Please give the upfront amount the Advaxis article says Amgen paid when the deal was first signed in 2016.

- EXTRACT -
=== Begin Enclosure ===
Two years and $78M later, Amgen washes its hands of Advaxis' I/O drug — and shares plummet
Advaxis has taken its investors on a bit of a roller coaster ride this year.
The FDA slapped a clinical hold on a combo study of its lead drug axalimogene filolisbac and AstraZeneca’s Imfinzi in wake of a patient death, which resolved months later after a C-suite overhaul. Late Wednesday, the New Jersey biotech added to the drama by quietly disclosing that Amgen has dropped their $540 million immunotherapy pact.
First inked in 2016 with $65 million upfront, the deal centered around ADXS-NEO, which is designed to recruit a T cell attack on cancer using bioengineered bacteria. But Amgen is returning worldwide rights for development and commercialization just as Advaxis is enrolling patients for its proof-of-concept work — the last step before Amgen was supposed to take over.
The news sent shares $ADXS into a steep drop, plunging 28% in pre-market trading.
=== End Enclosure ===
- Extracted records -
=== Begin Enclosure ===
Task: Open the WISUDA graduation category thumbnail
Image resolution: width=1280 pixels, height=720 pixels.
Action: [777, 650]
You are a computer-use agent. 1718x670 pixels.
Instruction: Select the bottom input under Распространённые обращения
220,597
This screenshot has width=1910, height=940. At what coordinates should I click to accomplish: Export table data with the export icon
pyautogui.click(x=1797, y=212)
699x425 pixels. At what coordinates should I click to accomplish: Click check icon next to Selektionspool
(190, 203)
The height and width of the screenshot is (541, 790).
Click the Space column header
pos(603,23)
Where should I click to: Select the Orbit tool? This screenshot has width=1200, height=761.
=== End Enclosure ===
- FINISHED TASK -
$65 million